SciPost Submission Page
How to GAN Higher Jet Resolution
by Pierre Baldi, Lukas Blecher, Anja Butter, Julian Collado, Jessica N. Howard, Fabian Keilbach, Tilman Plehn, Gregor Kasieczka, Daniel Whiteson
This Submission thread is now published as
Submission summary
Authors (as registered SciPost users): | Lukas Blecher · Jessica N. Howard · Tilman Plehn |
Submission information | |
---|---|
Preprint Link: | scipost_202101_00010v1 (pdf) |
Date accepted: | 2022-08-03 |
Date submitted: | 2021-01-14 18:44 |
Submitted by: | Blecher, Lukas |
Submitted to: | SciPost Physics |
Ontological classification | |
---|---|
Academic field: | Physics |
Specialties: |
|
Abstract
QCD-jets at the LHC are described by simple physics principles. We show how super-resolution generative networks can learn the underlying structures and use them to improve the resolution of jet images. We test this approach on massless QCD-jets and on fat top-jets and find that the network reproduces their main features even without training on pure samples. In addition, we show how a slim network architecture can be constructed once we have control of the full network performance.
Published as SciPost Phys. 13, 064 (2022)
Reports on this Submission
Report #3 by Anonymous (Referee 1) on 2021-3-8 (Invited Report)
- Cite as: Anonymous, Report on arXiv:scipost_202101_00010v1, delivered 2021-03-08, doi: 10.21468/SciPost.Report.2665
Strengths
(1) The setup of the generative networks is robust
(2) The networks are trained and tested on samples of (i) quark/gluon jets and (ii) jets containing the hadronic decay products of top-quarks. Technical closure is presented for the super-resolved images of jets obtained by applying the trained GAN to the sample it was trained on (i.e. super-resolved images of quark/gluon jets obtained using the GAN trained on samples of quark gluon jets). In addition, model-dependence is tested by applying each trained GAN to the other sample (i.e. super-resolved images of quark/gluon jets obtained using the GAN trained on samples of top-quark jets).
(3) Results are presented in full. The performance of the GAN is good though not perfect. The limitations are clear from the manuscript.
(4) Figure 7 is very interesting: super-resolved images of top-quark jets can be obtained from GANs trained on quark/gluon jets. This implies that once the GAN has learnt the soft/collinear structure of QCD then it can be applied to more complicated objects with jet substructure.
Weaknesses
(1) Model-dependence based on the properties of soft/collinear emissions were not investigated. This is the classic Pythia vs Herwig study. It would be very interesting to find out if Fig 7 is impacted by this.

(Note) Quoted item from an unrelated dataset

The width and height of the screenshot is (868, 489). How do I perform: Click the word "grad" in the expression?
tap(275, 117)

(2) Imperfect knowledge of the detector is not investigated. Specifically, the resolution of the detector could be systematically biased and the impact on the super-resolved images investigated. Knowing the extent to which the performance of the super-resolved images is affected by imperfect detector knowledge is an important part of the practical application of GANs in this regard.

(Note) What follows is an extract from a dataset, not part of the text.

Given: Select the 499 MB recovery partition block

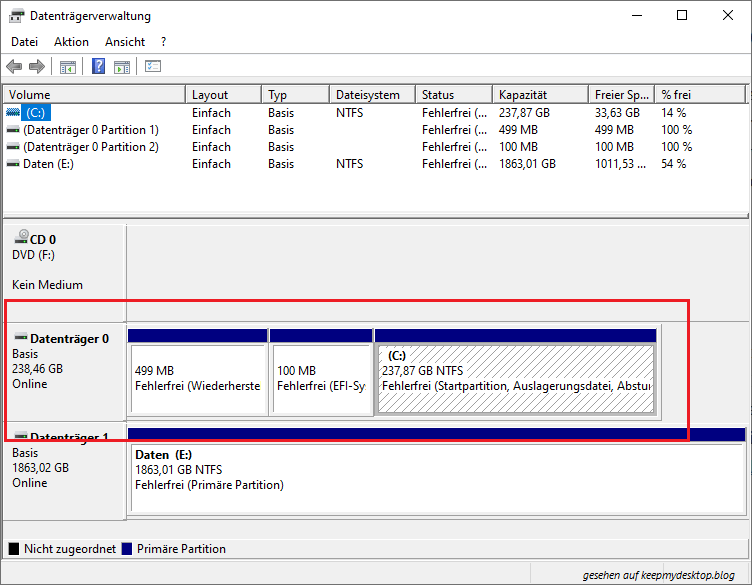Looking at the screenshot, I should pyautogui.click(x=198, y=378).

(3) The authors claim in the introduction that data could be used to train the GANs, but I do not see how that is possible. By definition, extrapolating from low-resolution to high-resolution requires a training step for which data does not exist (the high-res image). More details on this would have been useful.
Report
This paper attempts to use machine-learning algorithms to improve the resolution of jets that are measured in particle physics collider experiments. The basic approach is to use generative networks to learn the underlying structure of jets, thus improving the resolution of jet images. An appropriate methodology is adopted and the results are presented in detail.

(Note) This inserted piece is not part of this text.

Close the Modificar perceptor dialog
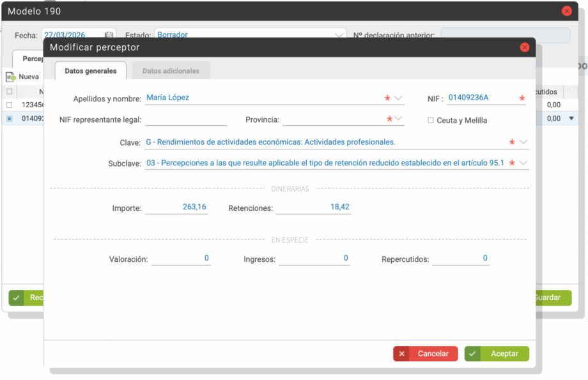Viewport: 588px width, 380px height. pos(524,47)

The paper satisfies the SciPost conditions for acceptance in the following ways:
- Opens a new pathway in an existing research direction, with clear potential for multipronged follow-up work
- Provides a synergetic link between different research areas.
Requested changes
I suggest that the listed weaknesses can be addressed by adding discussion and/or new studies to the manuscript. In order of importance:
(1) Investigate and/or discuss the impact of imperfect detector knowledge. In principle, the pixels in the low-resolution image could be independently smeared by Gaussian to mimic larger-than-default resolution effects. Then the default trained GAN could be applied and the change in the super-resolved image investigated. This would add confidence that the learned behaviour is not too dependent on detector biases.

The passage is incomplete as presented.